Well, this is not what happened to me. I remember many lives very close together, but it has nothing to do with the manner in which I died. And after committing suicide in WWII, I reincarnated in West Germany, where I had a quite well-to-do life in which I was an industrial engineer and then I worked for the American Army. It wasn’t a similar life, in any way, to my former life. But I am not an exception. I also know many other people who also committed suicide in past lives, and you know what? None of them has had to repeat stories, nor have they been lost in the astral, nor do they know anything about contracts they made with other souls. Furthermore, currently they all are as happy as a lark. Even if there was something planned, we all have free will. If we wish, we ignore the plan, and that’s all. You can say this is not too considerate or sportsmanlike, that’s true, but if that’s our decision, nothing happens. The others will have to adapt to the changes and improvise. But no one said you will have to pay a price for coming back home before it was due, whatever the reason might be.

Now, will your loved ones suffer? Of course they will. The same way they would suffer if you had died for any other reason. So you will have to evaluate if making your loved ones suffer is worth. But in each case we would have to see who is more selfish, the one leaving because they don’t want to live anymore, or the one that forces someone who is suffering to stay because they don’t want to suffer. Are you going to resolve your problems killing yourself? Of course not. That is not a way to solve anything, it’s as if you quit an exam or leave your team in the middle of a match. You won’t feel great after killing yourself either, that’s true, especially if you killed yourself because you were suffering. Unresolved emotions will accompany you in the next life, and you will have to keep dealing with them. But that doesn’t happen only with suicide, it also happens with many other decisions you made that didn’t turn out as you expected. Sometimes we make mistakes and repent, but luckily we always have new opportunities to act accordingly to the way we consider more correct. Yes, things sometimes are complicated. But no one said living was going to be easy, didn’t they?
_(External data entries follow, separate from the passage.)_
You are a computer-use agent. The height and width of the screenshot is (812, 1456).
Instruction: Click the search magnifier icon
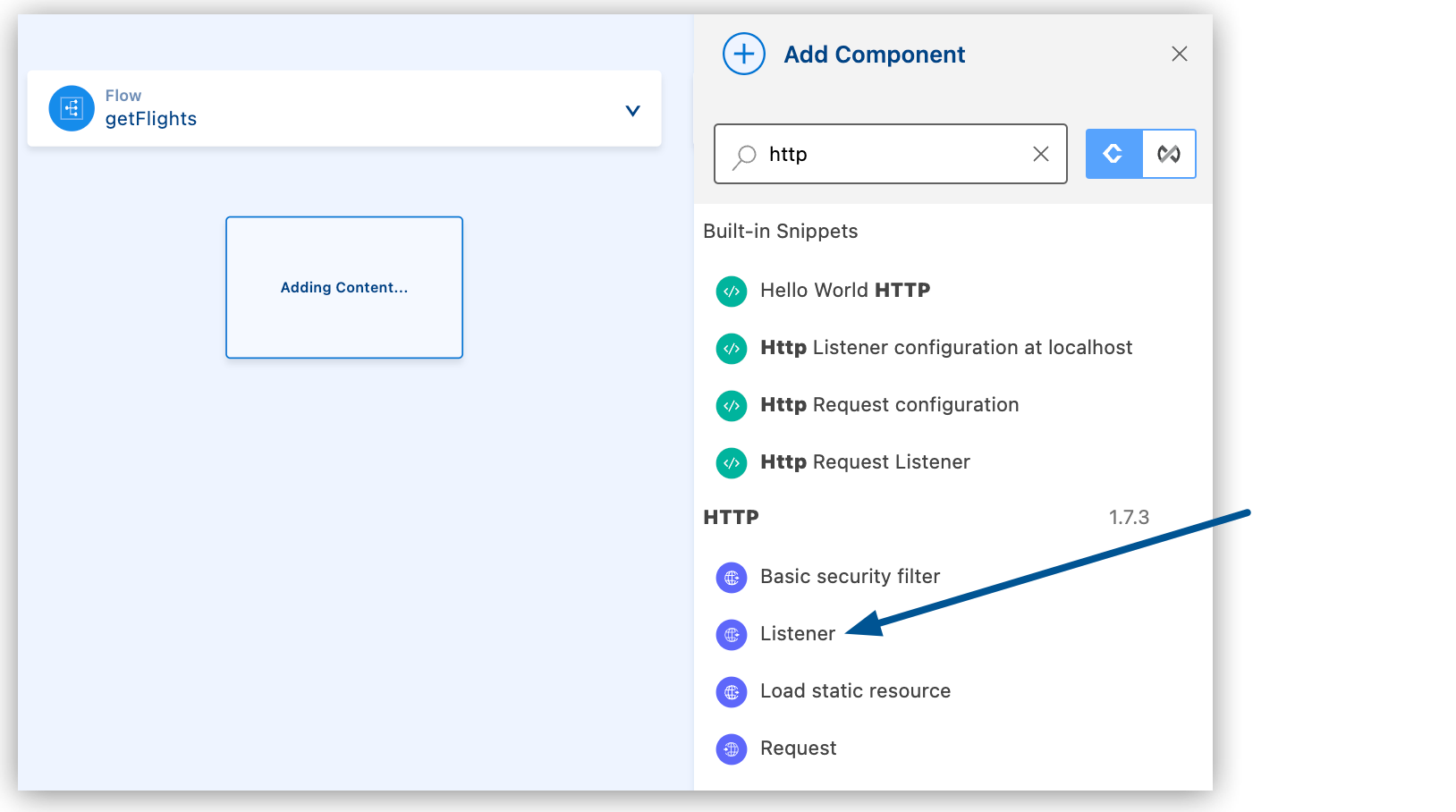pyautogui.click(x=742, y=154)
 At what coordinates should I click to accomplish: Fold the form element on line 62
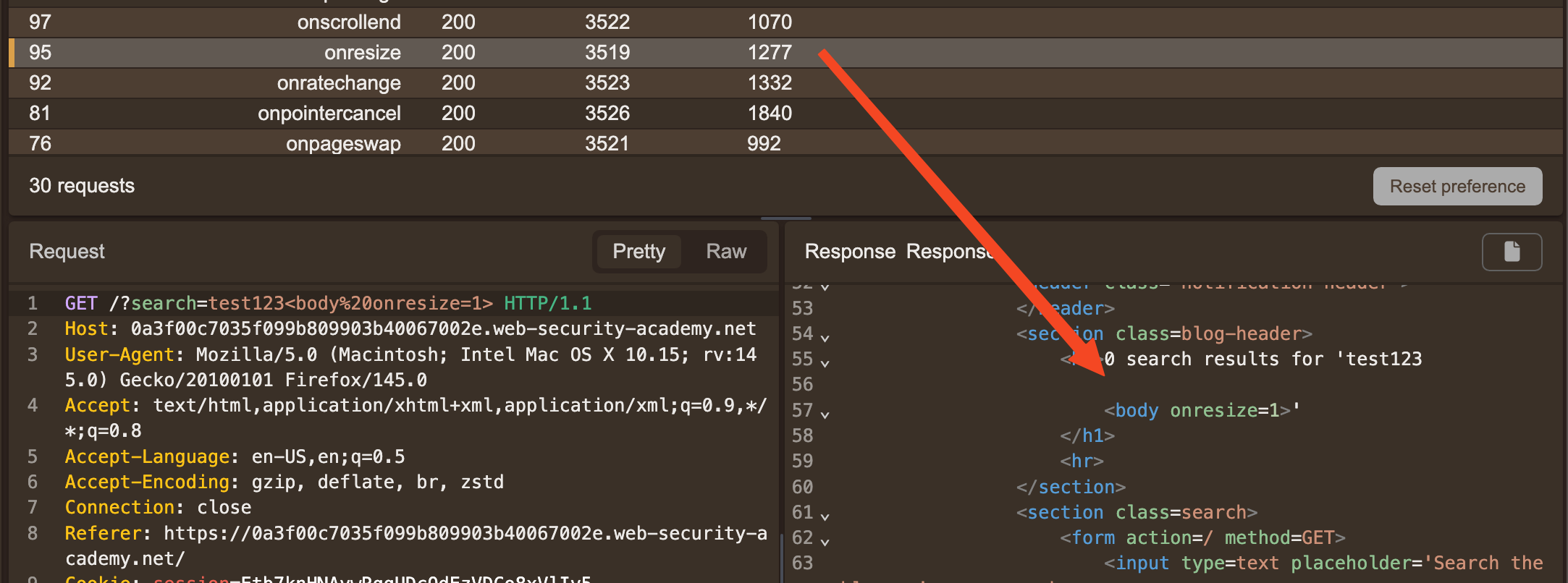tap(825, 540)
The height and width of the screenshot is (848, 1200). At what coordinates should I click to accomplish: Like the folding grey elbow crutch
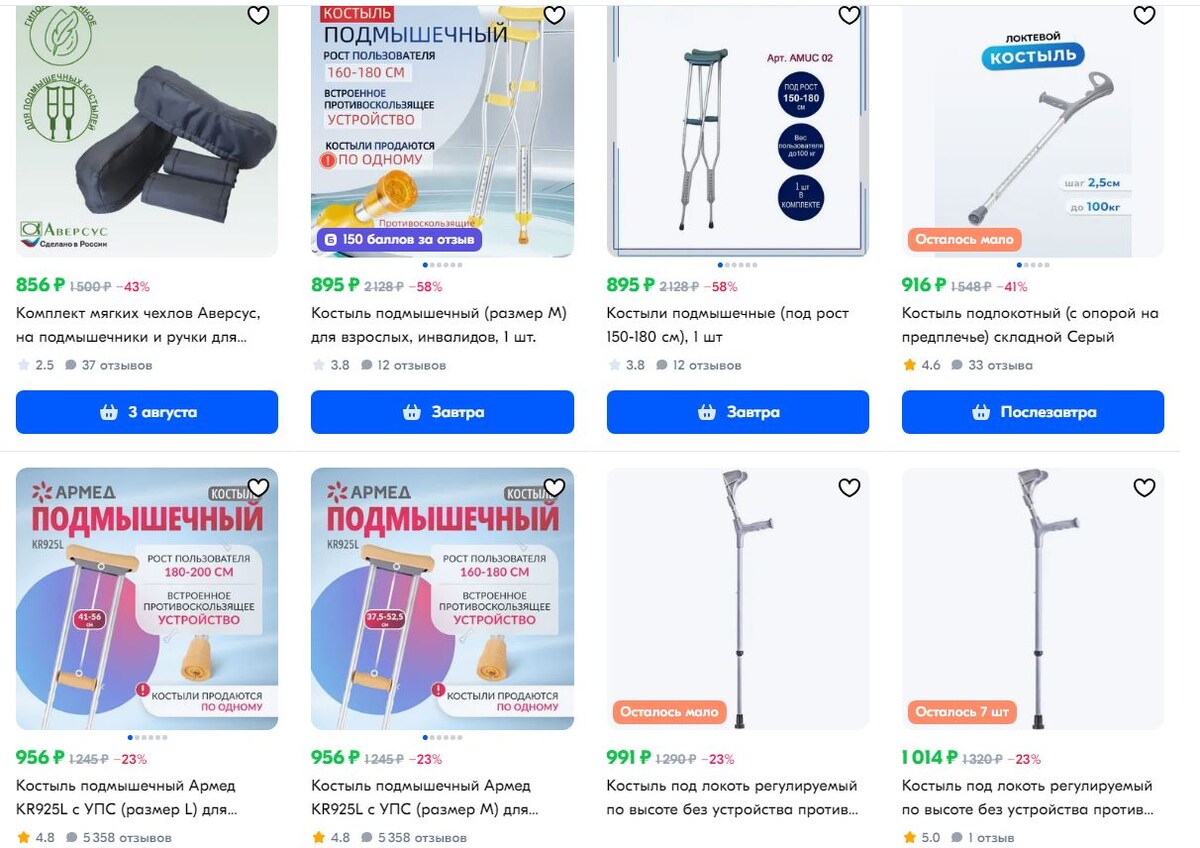point(1144,15)
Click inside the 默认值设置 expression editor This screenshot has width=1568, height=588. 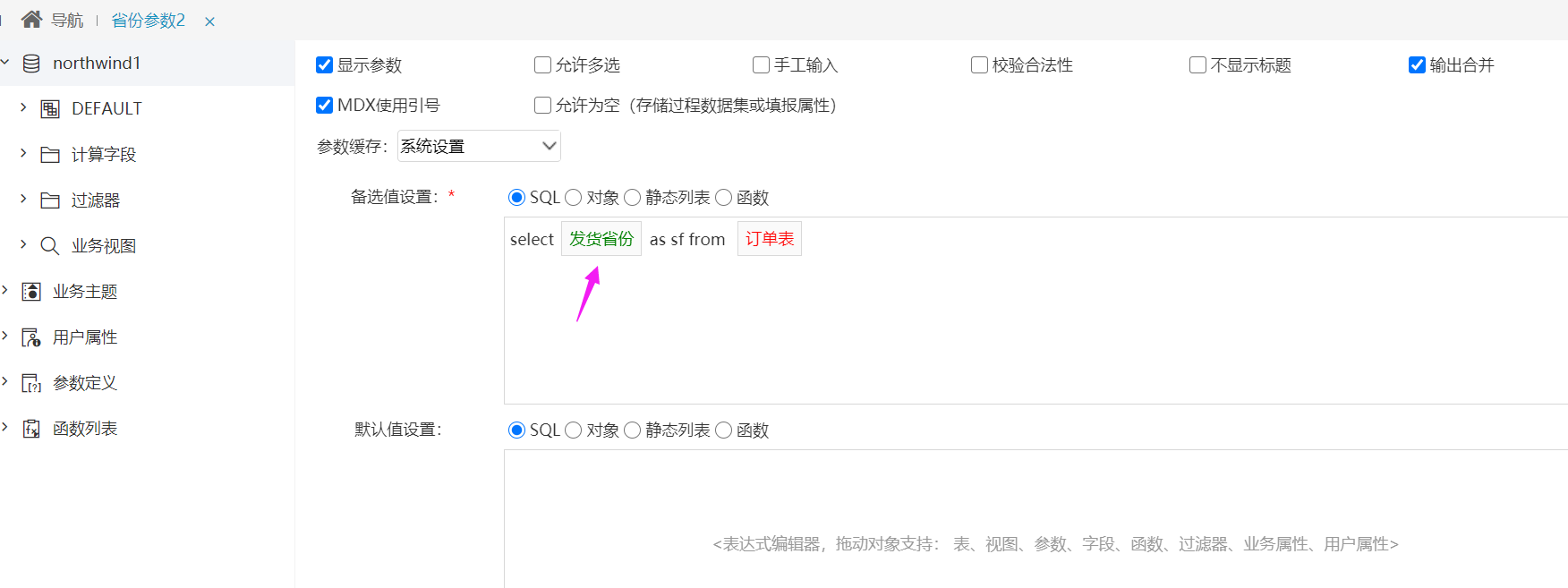(1035, 519)
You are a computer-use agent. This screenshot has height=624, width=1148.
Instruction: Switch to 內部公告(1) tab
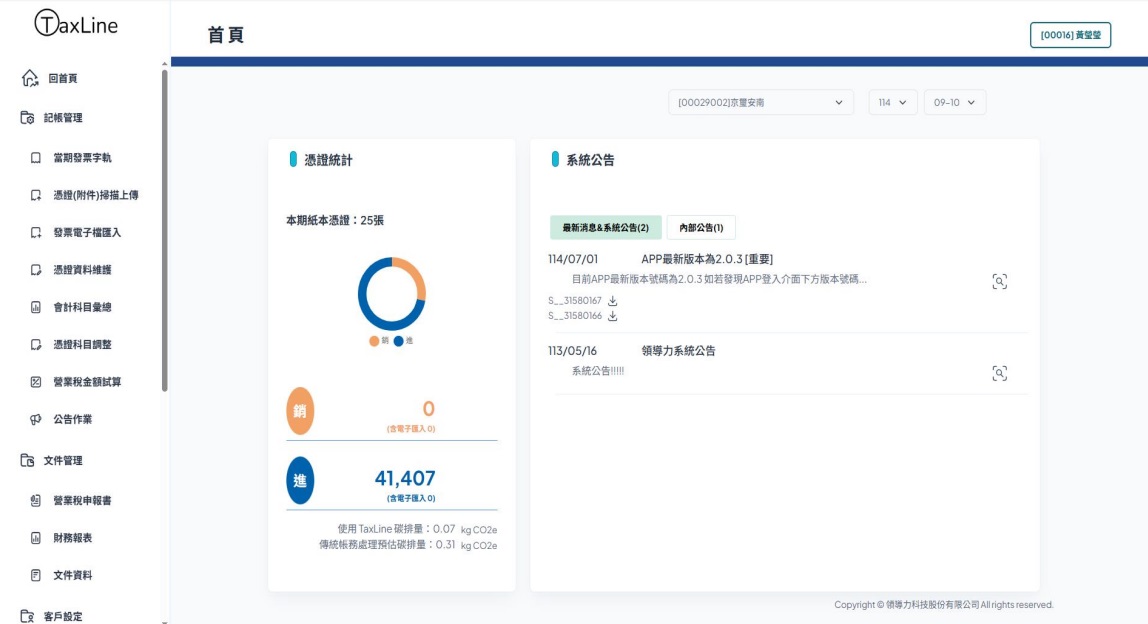coord(701,228)
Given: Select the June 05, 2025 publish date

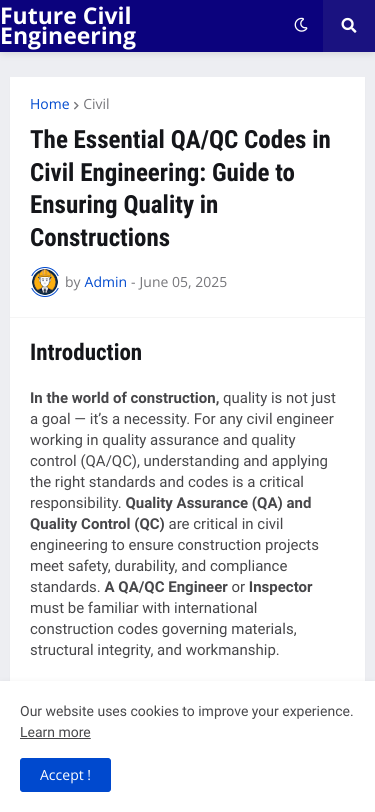Looking at the screenshot, I should 183,282.
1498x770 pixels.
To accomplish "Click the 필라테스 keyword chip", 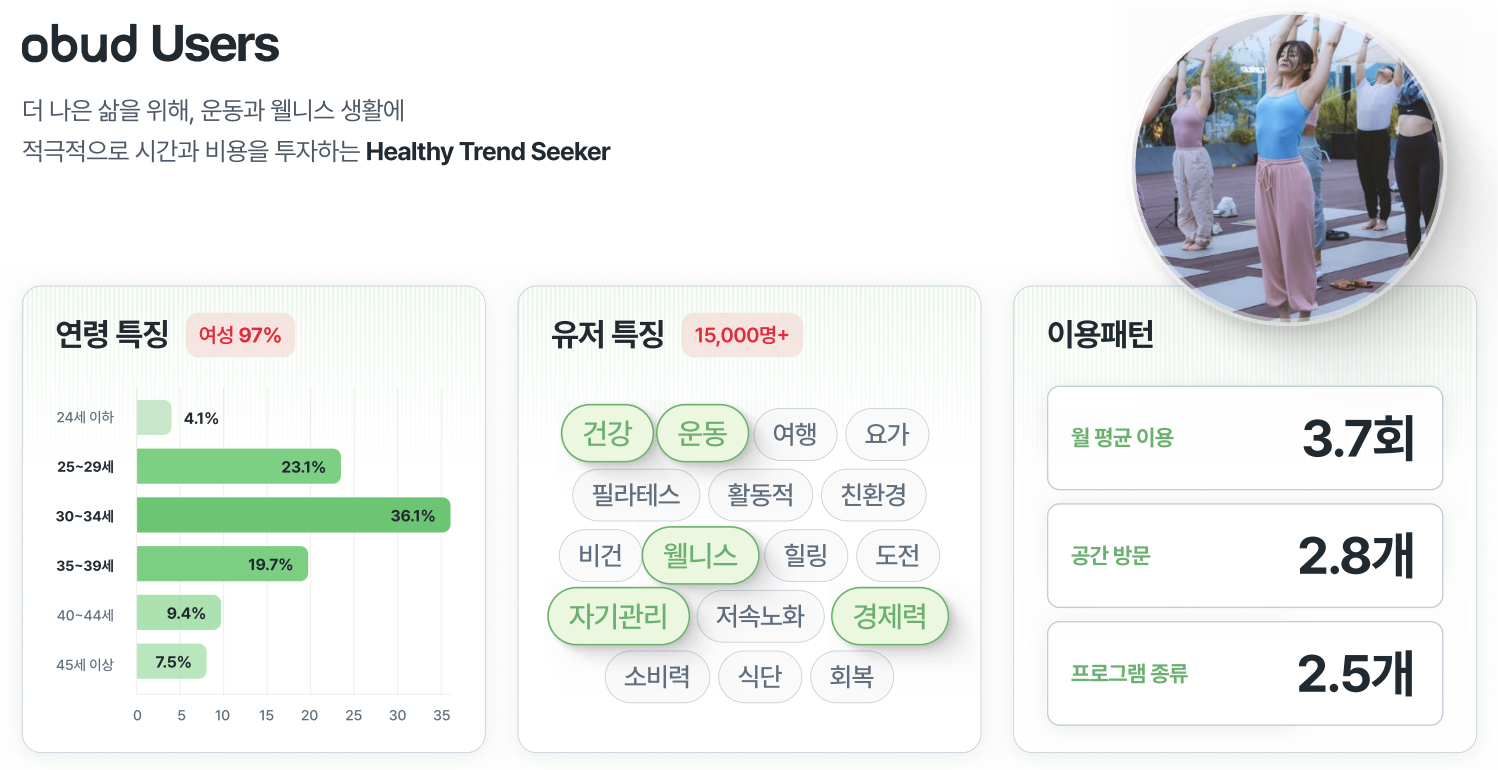I will click(x=636, y=495).
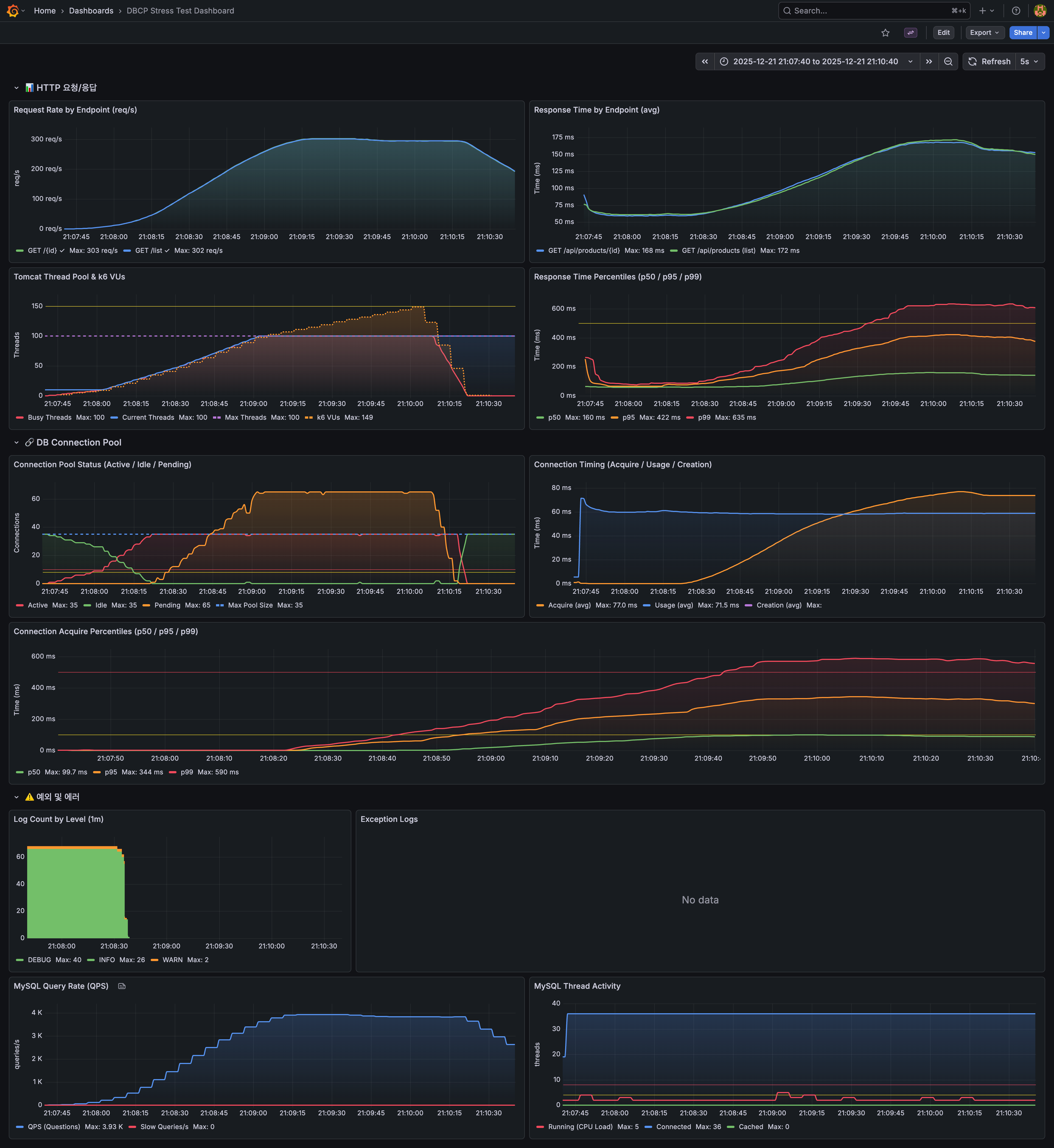Open the help question mark icon

(1016, 10)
I was going to put the link to the thread I was speaking of, but I’ve just discovered it was deleted, so you see I was right when I said this is a controversial subject, and this when it was being very civilized and interesting. I can assure you that doesn’t happen in my own forum, where I like to go to the bottom of things and speak with rotundity.

More information:



ADDITIONAL COMMENTARY (18-11-2015).

The truth is it’s very hard for me to understand why people find it so difficult to speak openly about such serious and important matters as this. I’ve been very disappointed this thread was deleted, many interesting things were being said and I didn’t feel it was going to turn problematic in any moment. However, I keep seeing it in the lectures I mentioned above. You go to a convention where they talk about life after death (in Spain) and the lecturer refuses to talk about reincarnation or suicide (some for fear of the Church’s reaction, at this point). It’s logical if you know nothing about it, but some reincarnationists do know, no matter who may disagree. It is not a belief, I’m not speaking of spiritualist doctrines that are no more than a religion. We’re speaking of experiences and facts, sometimes even with verified memories, and of very well known people of whom I can say anything out of respect for their anonymity. How much longer will silence prevail? How much longer this secrecy? How much longer the confusion and the eternal doubts? When will we become really free?